A fuligem que sai dos escapamentos, das usinas termelétricas e das queimadas florestais responde por aproximadamente um terço do aquecimento global líquido. Amenizar o calor que ameaça ecossistemas e a biodiversidade, portanto, pode ser mais fácil e mais barato do que se imagina, afirmam pesquisadores. Novas estimativas, feitas por vários grupos de pesquisa, estimam a importância de controlar o chamado carbono negro, fruto de qualquer processo de combustão.
A fuligem integra a classe dos aerossóis, partículas cujo papel no aquecimento e no resfriamento do planeta durante o século 20 é uma das principais incertezas do relatório do IPCC, o painel do clima da ONU. Agora os pesquisadores começam a diminuir essa incerteza. Em São Paulo, a maior fonte desse poluente é a frota de ônibus a diesel", diz Paulo Artaxo, físico da USP (Universidade de São Paulo), e membro do IPCC.
Nas contas feitas pela equipe do cientista, a capital paulista tem 20 vezes mais carbono negro em suspensão na sua atmosfera do que a Amazônia, com todas as suas queimadas. Retirar esse tipo de carbono é bom para o clima e para a saúde das pessoas." O que reforça a importância, diz Artaxo, de que exista vontade política para começar a melhorar o ar dos grandes centros urbanos.
Duas vezes mais rápido
Segundo o engenheiro ambiental Mark Jacobson, da Universidade Stanford (EUA), o controle do carbono negro, em uma década, pode frear o aquecimento global até duas vezes mais rápido do que a redução do gás carbônico. Mas essa redução, ressalta, será apenas temporária se não vier acompanhada de um corte efetivo nas emissões de CO2. Este, no longo prazo, continua sendo o maior responsável pelo aquecimento global. Mas o carbono negro é o segundo, um pouco à frente do metano. "A redução da fuligem sozinha pode eliminar um terço do aquecimento global líquido", afirmou Jacobson à Folha. O carbono negro também tem um efeito resfriador, pois ajuda a "semear" nuvens, que refletem a radiação para o espaço.

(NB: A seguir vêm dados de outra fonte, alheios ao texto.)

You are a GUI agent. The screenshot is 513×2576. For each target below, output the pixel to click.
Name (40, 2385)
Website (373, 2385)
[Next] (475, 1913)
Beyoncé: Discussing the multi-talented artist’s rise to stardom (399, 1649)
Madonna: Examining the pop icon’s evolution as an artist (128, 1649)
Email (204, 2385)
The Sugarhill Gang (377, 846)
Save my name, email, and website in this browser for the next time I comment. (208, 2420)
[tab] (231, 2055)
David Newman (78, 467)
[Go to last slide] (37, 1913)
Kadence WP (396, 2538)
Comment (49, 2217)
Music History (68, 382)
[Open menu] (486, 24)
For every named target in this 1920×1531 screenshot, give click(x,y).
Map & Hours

Em 2007, o pesquisador apresentou um plano ousado ao Congresso dos EUA. Pelas contas do cientista, é teoricamente factível construir e instalar 122 mil turbinas eólicas para movimentar toda a frota veicular do país por eletricidade. O esforço, no entanto, demandaria "apenas" trocar toda a frota americana por veículos elétricos a hidrogênio. Essa ação, diz Jacobson, reduziria em aproximadamente 7% ao ano o impacto antrópico (causado por atividades humanas) sobre o aquecimento global. O cientista, claro, não calculou custos nem deu prazo para a troca.
No caso brasileiro, diz Artaxo, nem mesmo o carro a álcool está livre de emitir fuligem sufocante. "Toda combustão lança carbono negro no ar. O motor a álcool emite menos. O carro a gasolina, dez vezes mais, e o a diesel, cem vezes mais do que o a gasolina", diz o físico. Valores mais precisos dependem do tipo exato de veículo e o combustível colocado para encher o tanque.

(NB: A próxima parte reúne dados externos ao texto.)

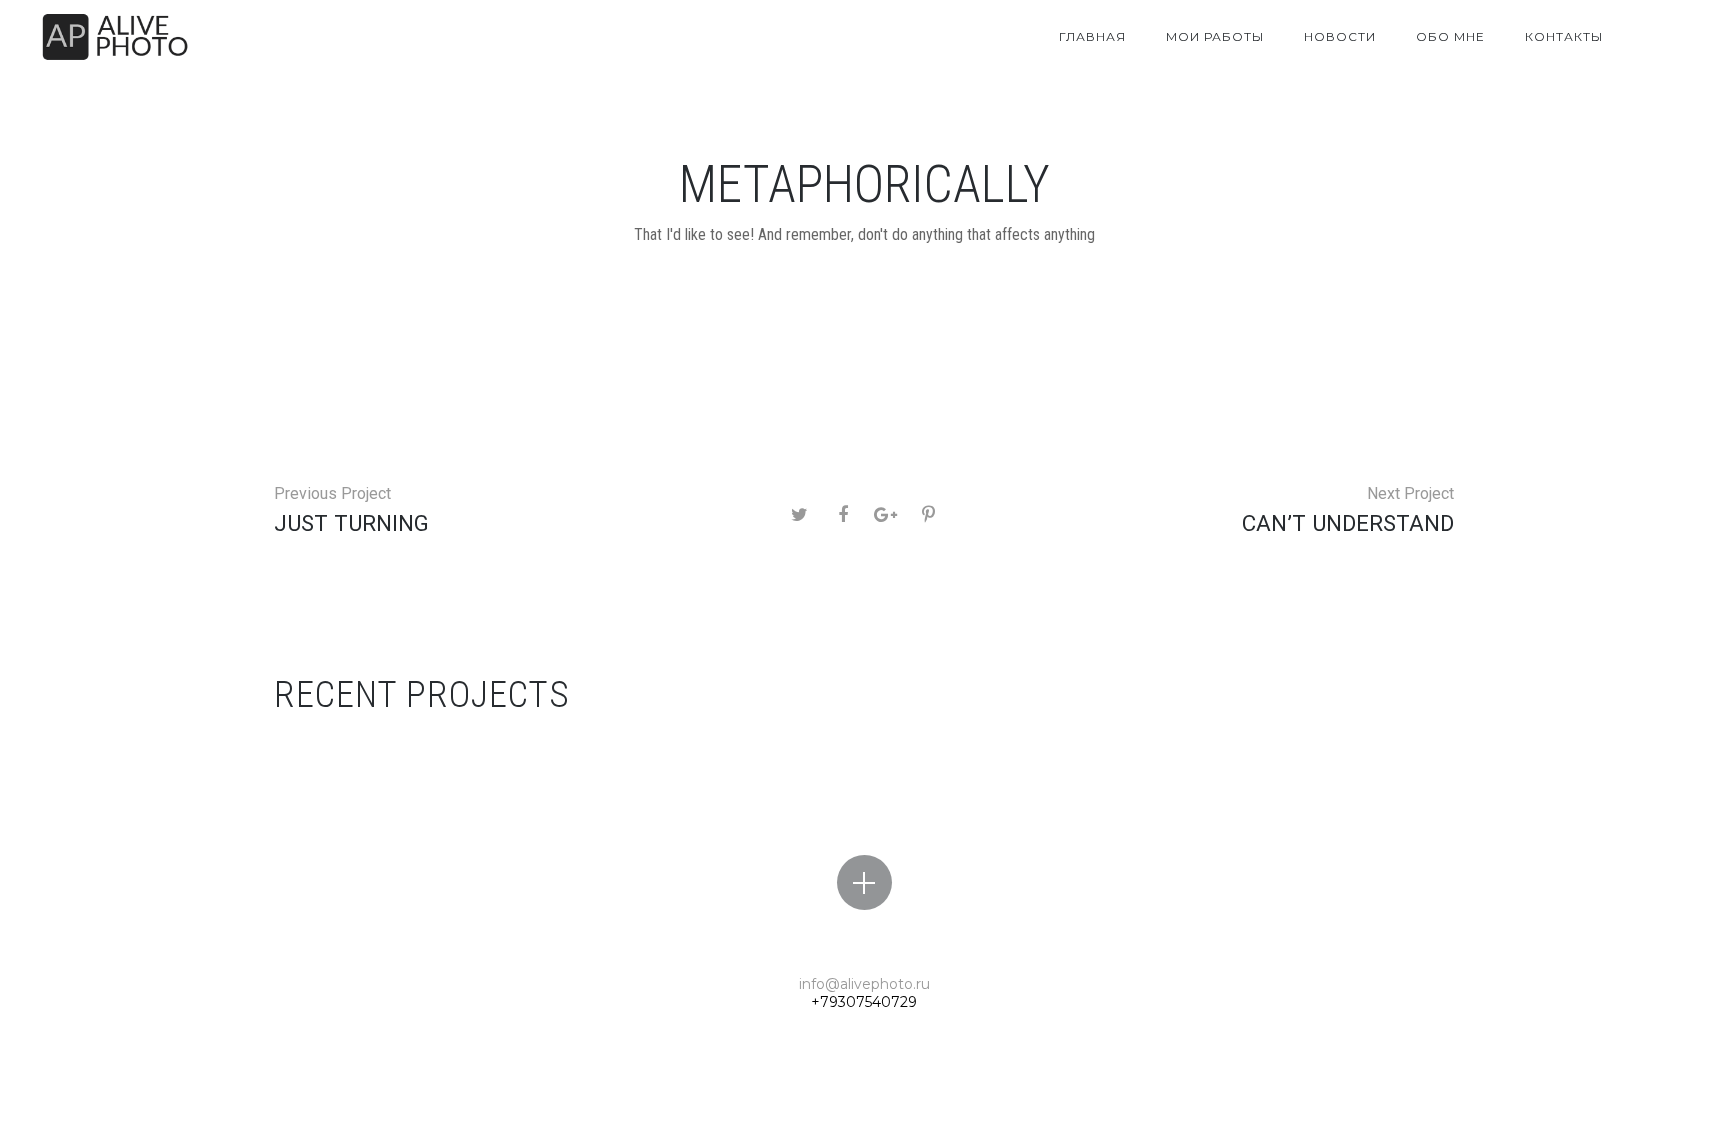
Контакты (1564, 36)
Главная (1092, 36)
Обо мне (1450, 36)
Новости (1340, 36)
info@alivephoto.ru (864, 984)
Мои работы (1215, 36)
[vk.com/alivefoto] (1673, 35)
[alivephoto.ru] (115, 37)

Enquanto os cientistas refinam o impacto global do carbono negro, no Ártico, os dados estão mais consolidados. Estudo da Nasa publicado em abril, na revista "Nature Geoscience", mostra que o poluente respondeu por 50% do aquecimento entre 1890 e 2007. Nesse período, os termômetros subiram, em média, 1,9ºC naquela região. Na neve está o outro efeito perverso do carbono negro. A fuligem negra sobre ela também absorve calor, acelerando o derretimento do gelo.